What I would really like is an application that monitored net facing elements of Windows like remote desktop and FTP and file sharing settings that made it possible to manage them separately from svchost or whatever like most firewalls seem to do. The usual way doesn't work. Monitoring the actual element of Windows would make it possible to enable with confidence even remote desktop (if certain protocols had to be met for a connection to complete). However, finding this is another story I guess for now...

 

[TairikuOkami]

Systems are always infected, either with scripts or malware in the browser cache or etc. AV or a sandbox can detect/stop it in this state. Outbound protection can prevent downloading the dangerous part, but the malware itself is still mostly harmless. So being infected is not really an issue, people just make a big deal out of it.

 

[cruelsister]

Please, please tell me you are being sarcastic!
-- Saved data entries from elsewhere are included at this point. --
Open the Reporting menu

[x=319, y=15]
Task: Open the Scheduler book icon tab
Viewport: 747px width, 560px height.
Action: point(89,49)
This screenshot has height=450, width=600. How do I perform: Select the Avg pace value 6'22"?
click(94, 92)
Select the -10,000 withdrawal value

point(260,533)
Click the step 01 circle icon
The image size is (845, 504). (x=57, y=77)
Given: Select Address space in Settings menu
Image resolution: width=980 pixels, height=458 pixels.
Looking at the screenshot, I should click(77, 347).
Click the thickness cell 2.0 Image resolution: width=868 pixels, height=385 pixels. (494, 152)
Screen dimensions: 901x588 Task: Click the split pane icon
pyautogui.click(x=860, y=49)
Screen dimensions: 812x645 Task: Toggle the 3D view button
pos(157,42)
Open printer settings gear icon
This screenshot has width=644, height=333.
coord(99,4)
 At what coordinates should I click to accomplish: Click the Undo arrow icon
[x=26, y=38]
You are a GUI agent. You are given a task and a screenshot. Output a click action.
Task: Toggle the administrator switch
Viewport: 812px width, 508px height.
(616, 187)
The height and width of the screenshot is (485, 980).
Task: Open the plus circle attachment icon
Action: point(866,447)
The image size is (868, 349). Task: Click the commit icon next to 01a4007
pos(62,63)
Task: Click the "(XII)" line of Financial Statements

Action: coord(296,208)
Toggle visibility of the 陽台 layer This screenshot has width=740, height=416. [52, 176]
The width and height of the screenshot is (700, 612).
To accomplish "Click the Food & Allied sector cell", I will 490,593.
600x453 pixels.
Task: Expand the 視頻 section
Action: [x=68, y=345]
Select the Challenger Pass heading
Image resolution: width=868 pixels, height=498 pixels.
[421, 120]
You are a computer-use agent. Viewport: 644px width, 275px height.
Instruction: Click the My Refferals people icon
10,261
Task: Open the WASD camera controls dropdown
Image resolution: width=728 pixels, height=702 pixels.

From, on a personal level, ransomware deleting irreplaceable photos of your dear deceased Grandmother and info stealers looting you bank or brokerage accounts, to Enterprise malware acquiring your credit card data, to Defense targeted malware bringing down your country's C&C as the Tanks roll in, malware is one of the biggest blights Society has seen, costing billions of dollars in remediation and God Knows how many lives.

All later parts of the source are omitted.